▶ **READING TEXT**:
────
|We could be watchable|
(Just for one season)
At the other end of Series Two we discussed The Sci-Fi Channel’s Battlestar Galactica, Doctor Who’s initial stablemate in US television. Then we discussed the way in which the cult model of television that dominated science fiction television throughout the wilderness years was in full retreat. From the perspective of this blog, of course, this is obvious – we’ve been tracking the inadequacies of cult television since cult television was invented, and have explicitly positioned Doctor Who as a show that moves beyond the limited scope of the cult ghetto. But it would be a mistake to suggest that the transformation of genre television was exclusively a UK phenomenon.
────
▶ **DATA SHOWN**:
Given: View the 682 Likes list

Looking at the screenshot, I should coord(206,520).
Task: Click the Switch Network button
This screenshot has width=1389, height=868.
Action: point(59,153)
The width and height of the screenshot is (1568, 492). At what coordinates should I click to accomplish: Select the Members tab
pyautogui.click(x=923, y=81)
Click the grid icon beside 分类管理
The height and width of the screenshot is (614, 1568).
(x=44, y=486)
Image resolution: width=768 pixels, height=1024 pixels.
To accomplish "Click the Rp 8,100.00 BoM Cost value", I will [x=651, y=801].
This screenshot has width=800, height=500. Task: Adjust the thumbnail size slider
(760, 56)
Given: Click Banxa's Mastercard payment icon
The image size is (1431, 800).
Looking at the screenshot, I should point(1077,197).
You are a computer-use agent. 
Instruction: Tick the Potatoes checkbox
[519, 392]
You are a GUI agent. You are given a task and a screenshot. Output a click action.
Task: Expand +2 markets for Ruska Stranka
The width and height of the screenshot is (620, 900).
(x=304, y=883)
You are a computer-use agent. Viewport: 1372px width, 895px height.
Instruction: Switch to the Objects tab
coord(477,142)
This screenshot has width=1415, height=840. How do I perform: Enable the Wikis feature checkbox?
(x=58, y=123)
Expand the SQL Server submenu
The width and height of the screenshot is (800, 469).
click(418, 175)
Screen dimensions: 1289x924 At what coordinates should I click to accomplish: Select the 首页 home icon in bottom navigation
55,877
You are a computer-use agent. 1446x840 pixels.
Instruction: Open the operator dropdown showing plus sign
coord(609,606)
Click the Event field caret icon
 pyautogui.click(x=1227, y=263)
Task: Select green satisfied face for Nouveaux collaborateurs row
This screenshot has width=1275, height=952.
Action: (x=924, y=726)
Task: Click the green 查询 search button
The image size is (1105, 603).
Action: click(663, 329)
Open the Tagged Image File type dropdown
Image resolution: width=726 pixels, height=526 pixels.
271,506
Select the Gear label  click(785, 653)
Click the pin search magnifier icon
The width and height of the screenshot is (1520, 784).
────
▶ **JOBS**:
**A.** Quote the passage on genre television exactly, everything from "At the other" down to "a UK phenomenon.".
**B.** From the records, print everything from the line containing "The width and height of the screenshot is (1568, 492)." down to the line containing "pyautogui.click(x=923, y=81)", reproducing those lines exactly.
These records bear no relation to the passage on genre television.

▶ **EXPECTED RESPONSES**:
**A.**
At the other end of Series Two we discussed The Sci-Fi Channel’s Battlestar Galactica, Doctor Who’s initial stablemate in US television. Then we discussed the way in which the cult model of television that dominated science fiction television throughout the wilderness years was in full retreat. From the perspective of this blog, of course, this is obvious – we’ve been tracking the inadequacies of cult television since cult television was invented, and have explicitly positioned Doctor Who as a show that moves beyond the limited scope of the cult ghetto. But it would be a mistake to suggest that the transformation of genre television was exclusively a UK phenomenon.

**B.**
The width and height of the screenshot is (1568, 492). At what coordinates should I click to accomplish: Select the Members tab
pyautogui.click(x=923, y=81)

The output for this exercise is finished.